**Task requirements:**
Recast the records from the very first line through the line with "[The Forest & Co.] (127, 12)", both included, as a Markdown table with the columns "Row" and "Line", one line per row, leaving out blank lines.

Pointing records for text and on-page items:

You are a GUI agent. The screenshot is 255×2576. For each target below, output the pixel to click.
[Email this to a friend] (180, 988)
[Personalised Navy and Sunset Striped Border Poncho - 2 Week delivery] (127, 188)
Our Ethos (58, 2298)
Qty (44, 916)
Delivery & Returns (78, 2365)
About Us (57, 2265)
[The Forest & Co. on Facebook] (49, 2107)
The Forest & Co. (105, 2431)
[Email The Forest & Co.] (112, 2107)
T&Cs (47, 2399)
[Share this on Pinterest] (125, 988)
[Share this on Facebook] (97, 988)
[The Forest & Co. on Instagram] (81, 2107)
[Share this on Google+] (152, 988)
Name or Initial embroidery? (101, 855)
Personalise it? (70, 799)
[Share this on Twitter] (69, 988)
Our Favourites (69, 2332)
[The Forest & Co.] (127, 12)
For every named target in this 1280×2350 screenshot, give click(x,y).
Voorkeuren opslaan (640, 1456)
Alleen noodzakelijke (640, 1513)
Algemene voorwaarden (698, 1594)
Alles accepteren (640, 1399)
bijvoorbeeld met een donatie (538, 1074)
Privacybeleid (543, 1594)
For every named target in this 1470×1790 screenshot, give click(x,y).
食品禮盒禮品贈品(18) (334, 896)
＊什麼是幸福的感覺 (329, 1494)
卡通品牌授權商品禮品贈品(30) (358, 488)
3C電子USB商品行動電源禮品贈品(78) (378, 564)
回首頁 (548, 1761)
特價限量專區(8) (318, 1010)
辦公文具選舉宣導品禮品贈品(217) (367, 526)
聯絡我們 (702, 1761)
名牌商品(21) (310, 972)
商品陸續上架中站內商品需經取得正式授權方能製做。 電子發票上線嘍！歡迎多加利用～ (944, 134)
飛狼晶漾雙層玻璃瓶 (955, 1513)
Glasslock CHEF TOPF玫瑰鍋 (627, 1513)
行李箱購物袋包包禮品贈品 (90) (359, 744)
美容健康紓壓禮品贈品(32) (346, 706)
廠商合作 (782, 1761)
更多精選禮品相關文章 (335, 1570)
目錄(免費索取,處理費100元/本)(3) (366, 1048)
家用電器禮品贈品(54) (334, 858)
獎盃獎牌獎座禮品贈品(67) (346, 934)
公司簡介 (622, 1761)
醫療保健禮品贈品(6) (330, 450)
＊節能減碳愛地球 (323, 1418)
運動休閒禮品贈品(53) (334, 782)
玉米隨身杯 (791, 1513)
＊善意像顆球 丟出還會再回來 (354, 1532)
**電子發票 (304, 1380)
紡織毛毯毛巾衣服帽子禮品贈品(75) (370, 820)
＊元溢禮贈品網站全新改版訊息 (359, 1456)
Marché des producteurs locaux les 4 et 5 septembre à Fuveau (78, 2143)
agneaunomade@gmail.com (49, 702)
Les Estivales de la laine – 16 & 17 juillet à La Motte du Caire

**Response to the exercise:**
| Row | Line |
|---|---|
| 1 | You are a GUI agent. The screenshot is 255×2576. For each target below, output the pixel to click. |
| 2 | [Email this to a friend] (180, 988) |
| 3 | [Personalised Navy and Sunset Striped Border Poncho - 2 Week delivery] (127, 188) |
| 4 | Our Ethos (58, 2298) |
| 5 | Qty (44, 916) |
| 6 | Delivery & Returns (78, 2365) |
| 7 | About Us (57, 2265) |
| 8 | [The Forest & Co. on Facebook] (49, 2107) |
| 9 | The Forest & Co. (105, 2431) |
| 10 | [Email The Forest & Co.] (112, 2107) |
| 11 | T&Cs (47, 2399) |
| 12 | [Share this on Pinterest] (125, 988) |
| 13 | [Share this on Facebook] (97, 988) |
| 14 | [The Forest & Co. on Instagram] (81, 2107) |
| 15 | [Share this on Google+] (152, 988) |
| 16 | Name or Initial embroidery? (101, 855) |
| 17 | Personalise it? (70, 799) |
| 18 | [Share this on Twitter] (69, 988) |
| 19 | Our Favourites (69, 2332) |
| 20 | [The Forest & Co.] (127, 12) |